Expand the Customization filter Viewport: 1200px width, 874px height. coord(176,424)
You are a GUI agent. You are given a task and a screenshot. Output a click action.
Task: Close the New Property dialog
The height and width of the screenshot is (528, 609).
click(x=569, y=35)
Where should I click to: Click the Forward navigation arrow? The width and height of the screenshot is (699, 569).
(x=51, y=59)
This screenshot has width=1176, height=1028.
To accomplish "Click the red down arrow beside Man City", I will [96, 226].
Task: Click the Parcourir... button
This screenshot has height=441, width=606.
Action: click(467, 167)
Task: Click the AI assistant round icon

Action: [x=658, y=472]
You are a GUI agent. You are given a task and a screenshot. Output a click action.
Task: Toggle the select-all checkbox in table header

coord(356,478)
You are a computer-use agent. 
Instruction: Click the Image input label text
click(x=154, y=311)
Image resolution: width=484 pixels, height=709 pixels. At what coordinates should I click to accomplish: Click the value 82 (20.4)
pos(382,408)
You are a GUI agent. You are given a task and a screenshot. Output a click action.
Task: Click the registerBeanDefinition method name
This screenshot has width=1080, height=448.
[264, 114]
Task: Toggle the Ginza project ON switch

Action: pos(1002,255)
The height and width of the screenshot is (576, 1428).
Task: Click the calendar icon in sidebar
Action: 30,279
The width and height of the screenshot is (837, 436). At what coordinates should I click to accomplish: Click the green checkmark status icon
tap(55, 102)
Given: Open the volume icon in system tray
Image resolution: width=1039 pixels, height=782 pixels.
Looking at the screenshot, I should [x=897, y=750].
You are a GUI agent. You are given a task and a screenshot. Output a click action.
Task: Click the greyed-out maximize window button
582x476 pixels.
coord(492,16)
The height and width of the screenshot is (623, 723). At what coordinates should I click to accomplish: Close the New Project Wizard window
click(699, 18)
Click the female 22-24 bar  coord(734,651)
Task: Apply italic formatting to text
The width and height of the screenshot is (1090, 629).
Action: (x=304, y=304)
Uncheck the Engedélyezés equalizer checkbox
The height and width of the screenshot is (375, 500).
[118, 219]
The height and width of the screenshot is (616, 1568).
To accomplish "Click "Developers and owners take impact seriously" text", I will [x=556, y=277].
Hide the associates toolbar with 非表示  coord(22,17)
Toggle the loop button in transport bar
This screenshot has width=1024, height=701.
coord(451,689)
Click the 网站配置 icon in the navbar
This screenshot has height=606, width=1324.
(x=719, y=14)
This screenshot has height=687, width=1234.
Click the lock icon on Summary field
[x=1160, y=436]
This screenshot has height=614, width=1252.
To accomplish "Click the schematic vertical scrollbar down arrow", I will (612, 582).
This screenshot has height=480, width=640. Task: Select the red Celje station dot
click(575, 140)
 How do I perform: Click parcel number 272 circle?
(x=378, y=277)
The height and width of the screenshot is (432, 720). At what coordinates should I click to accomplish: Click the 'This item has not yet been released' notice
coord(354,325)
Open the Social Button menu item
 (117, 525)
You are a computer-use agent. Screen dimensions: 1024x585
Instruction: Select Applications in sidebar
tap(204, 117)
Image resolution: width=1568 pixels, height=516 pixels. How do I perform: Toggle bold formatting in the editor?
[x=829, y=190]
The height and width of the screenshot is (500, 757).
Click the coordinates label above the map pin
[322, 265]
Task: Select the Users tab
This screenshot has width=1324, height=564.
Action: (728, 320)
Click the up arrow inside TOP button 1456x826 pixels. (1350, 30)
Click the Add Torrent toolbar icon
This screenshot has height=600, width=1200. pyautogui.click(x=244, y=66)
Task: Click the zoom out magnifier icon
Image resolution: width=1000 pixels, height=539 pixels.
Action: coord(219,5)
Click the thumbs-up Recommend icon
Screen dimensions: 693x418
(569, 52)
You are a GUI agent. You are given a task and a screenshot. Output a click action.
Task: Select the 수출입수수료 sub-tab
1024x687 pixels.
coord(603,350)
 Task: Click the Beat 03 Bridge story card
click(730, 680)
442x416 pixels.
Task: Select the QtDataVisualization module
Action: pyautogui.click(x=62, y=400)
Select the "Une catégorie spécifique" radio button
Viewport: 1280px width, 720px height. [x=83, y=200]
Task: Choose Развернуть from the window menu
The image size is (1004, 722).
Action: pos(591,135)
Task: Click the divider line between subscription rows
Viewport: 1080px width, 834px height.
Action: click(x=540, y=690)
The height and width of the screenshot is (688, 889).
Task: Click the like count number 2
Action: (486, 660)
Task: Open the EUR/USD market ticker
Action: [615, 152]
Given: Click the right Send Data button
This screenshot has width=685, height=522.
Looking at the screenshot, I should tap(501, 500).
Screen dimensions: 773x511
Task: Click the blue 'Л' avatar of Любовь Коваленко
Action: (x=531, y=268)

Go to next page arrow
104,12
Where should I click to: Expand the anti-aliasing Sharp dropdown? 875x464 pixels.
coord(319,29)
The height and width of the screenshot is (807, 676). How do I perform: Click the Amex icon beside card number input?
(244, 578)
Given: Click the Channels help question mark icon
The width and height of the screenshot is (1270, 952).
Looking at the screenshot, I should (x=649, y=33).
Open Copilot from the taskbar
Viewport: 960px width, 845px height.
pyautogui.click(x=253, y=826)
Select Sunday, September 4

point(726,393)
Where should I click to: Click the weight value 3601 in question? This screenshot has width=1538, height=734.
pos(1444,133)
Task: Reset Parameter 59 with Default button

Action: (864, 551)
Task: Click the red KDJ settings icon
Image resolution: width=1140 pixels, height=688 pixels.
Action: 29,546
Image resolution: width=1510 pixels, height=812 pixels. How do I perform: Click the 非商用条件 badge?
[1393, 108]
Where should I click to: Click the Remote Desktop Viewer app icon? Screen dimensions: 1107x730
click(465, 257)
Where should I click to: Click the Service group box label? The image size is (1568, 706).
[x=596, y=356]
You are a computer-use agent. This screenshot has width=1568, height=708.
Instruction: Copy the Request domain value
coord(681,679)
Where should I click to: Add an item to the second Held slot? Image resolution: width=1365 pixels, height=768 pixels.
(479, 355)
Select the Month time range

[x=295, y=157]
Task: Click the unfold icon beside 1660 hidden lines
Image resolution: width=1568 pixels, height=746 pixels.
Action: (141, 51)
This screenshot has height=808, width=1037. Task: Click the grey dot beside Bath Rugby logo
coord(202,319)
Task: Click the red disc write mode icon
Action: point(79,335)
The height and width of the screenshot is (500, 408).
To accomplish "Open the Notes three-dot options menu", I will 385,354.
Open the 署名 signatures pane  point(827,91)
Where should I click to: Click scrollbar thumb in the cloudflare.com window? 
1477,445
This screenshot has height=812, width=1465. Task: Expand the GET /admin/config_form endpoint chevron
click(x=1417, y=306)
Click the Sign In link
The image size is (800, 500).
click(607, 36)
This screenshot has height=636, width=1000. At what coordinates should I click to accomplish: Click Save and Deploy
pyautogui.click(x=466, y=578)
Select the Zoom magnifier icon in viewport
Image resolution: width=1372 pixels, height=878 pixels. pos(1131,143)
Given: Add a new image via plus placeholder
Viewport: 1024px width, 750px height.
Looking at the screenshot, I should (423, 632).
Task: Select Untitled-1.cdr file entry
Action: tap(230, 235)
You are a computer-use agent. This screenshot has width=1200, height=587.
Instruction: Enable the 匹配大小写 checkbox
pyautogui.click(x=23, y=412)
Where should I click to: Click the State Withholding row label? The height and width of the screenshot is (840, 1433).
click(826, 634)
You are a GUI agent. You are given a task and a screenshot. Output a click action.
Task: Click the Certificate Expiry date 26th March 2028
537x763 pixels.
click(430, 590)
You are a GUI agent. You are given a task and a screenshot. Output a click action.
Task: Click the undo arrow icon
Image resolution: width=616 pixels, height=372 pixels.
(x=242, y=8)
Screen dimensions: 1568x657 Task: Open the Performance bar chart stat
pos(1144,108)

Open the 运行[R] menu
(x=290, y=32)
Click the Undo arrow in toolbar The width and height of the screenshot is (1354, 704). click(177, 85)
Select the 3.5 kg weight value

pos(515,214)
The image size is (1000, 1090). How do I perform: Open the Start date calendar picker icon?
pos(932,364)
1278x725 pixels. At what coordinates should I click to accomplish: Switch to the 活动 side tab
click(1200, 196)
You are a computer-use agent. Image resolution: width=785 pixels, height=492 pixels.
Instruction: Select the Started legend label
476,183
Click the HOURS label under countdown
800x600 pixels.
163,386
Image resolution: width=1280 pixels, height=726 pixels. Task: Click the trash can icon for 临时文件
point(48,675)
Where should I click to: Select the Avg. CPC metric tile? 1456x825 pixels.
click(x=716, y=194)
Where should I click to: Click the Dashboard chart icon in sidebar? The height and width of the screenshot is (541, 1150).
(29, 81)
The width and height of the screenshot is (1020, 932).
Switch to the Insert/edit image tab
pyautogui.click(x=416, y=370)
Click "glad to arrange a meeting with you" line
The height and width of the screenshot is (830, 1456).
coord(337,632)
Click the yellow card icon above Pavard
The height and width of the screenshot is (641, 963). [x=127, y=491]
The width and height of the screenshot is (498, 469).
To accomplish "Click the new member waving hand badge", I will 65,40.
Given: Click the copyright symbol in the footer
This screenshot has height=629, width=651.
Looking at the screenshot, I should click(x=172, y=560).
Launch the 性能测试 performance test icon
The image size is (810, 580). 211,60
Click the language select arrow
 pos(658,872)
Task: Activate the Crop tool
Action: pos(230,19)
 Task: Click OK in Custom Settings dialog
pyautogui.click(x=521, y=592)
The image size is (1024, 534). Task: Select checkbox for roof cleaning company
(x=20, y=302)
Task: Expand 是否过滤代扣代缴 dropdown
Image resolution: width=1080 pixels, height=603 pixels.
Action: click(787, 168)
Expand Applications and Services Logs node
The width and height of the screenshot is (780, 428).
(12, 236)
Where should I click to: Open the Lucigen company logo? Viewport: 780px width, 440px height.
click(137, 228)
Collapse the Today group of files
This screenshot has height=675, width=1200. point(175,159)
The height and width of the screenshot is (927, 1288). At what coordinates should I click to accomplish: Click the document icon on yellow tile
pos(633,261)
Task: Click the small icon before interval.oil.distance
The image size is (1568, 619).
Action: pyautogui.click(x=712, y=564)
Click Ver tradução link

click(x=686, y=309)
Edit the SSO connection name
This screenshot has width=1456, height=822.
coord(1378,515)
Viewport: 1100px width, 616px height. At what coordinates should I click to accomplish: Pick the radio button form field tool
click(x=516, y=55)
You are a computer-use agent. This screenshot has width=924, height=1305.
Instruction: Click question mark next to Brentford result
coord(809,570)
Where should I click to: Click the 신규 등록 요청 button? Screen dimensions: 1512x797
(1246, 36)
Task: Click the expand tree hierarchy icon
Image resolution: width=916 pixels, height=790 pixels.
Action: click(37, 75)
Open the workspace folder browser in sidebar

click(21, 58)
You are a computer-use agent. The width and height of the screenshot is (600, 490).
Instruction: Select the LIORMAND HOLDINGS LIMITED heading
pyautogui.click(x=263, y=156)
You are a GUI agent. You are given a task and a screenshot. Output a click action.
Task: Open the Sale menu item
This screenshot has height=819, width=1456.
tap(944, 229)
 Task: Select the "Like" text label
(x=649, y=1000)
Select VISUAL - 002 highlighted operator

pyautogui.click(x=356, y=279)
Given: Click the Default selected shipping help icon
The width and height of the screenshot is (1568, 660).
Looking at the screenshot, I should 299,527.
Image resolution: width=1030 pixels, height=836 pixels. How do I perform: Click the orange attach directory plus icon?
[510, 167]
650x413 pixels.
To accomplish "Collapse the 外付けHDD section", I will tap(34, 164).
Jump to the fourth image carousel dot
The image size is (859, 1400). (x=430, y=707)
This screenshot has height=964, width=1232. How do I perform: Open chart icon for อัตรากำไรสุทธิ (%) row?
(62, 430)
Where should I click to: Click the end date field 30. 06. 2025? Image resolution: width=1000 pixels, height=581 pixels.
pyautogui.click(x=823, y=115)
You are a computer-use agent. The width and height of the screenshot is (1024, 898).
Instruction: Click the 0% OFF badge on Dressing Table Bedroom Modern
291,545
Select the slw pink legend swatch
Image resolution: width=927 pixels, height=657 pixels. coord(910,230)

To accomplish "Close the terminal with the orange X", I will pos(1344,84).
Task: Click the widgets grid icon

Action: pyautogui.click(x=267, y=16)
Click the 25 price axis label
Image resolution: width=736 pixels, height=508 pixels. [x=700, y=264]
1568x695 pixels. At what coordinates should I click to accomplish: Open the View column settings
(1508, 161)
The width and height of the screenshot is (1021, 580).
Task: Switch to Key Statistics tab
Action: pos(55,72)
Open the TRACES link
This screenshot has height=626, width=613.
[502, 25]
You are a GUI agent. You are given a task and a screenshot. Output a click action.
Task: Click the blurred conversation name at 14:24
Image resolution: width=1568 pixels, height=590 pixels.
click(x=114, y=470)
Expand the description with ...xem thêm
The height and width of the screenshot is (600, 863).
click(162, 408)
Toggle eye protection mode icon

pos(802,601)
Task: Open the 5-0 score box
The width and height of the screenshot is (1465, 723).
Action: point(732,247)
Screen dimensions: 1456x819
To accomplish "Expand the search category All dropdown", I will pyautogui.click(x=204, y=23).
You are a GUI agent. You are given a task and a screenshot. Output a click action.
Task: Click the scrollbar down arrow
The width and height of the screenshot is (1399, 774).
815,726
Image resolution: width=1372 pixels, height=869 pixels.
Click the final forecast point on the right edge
★ ★ ★ ★
**ACTIVITY**
Everything from the line containing "This screenshot has width=685, height=522." through the line containing "Task: Click the unfold" in the material above should be retyped exactly, both ends included, and nothing more.

**ANSWER SECTION**
This screenshot has width=685, height=522.
Looking at the screenshot, I should tap(501, 500).
Screen dimensions: 773x511
Task: Click the blue 'Л' avatar of Любовь Коваленко
Action: (x=531, y=268)

Go to next page arrow
104,12
Where should I click to: Expand the anti-aliasing Sharp dropdown? 875x464 pixels.
coord(319,29)
The height and width of the screenshot is (807, 676). How do I perform: Click the Amex icon beside card number input?
(244, 578)
Given: Click the Channels help question mark icon
The width and height of the screenshot is (1270, 952).
Looking at the screenshot, I should (x=649, y=33).
Open Copilot from the taskbar
Viewport: 960px width, 845px height.
pyautogui.click(x=253, y=826)
Select Sunday, September 4

point(726,393)
Where should I click to: Click the weight value 3601 in question? This screenshot has width=1538, height=734.
pos(1444,133)
Task: Reset Parameter 59 with Default button

Action: (864, 551)
Task: Click the red KDJ settings icon
Image resolution: width=1140 pixels, height=688 pixels.
Action: 29,546
Image resolution: width=1510 pixels, height=812 pixels. How do I perform: Click the 非商用条件 badge?
[1393, 108]
Where should I click to: Click the Remote Desktop Viewer app icon? Screen dimensions: 1107x730
click(465, 257)
Where should I click to: Click the Service group box label? The image size is (1568, 706).
[x=596, y=356]
You are a computer-use agent. This screenshot has width=1568, height=708.
Instruction: Copy the Request domain value
coord(681,679)
Where should I click to: Add an item to the second Held slot? Image resolution: width=1365 pixels, height=768 pixels.
(479, 355)
Select the Month time range

[x=295, y=157]
Task: Click the unfold icon beside 1660 hidden lines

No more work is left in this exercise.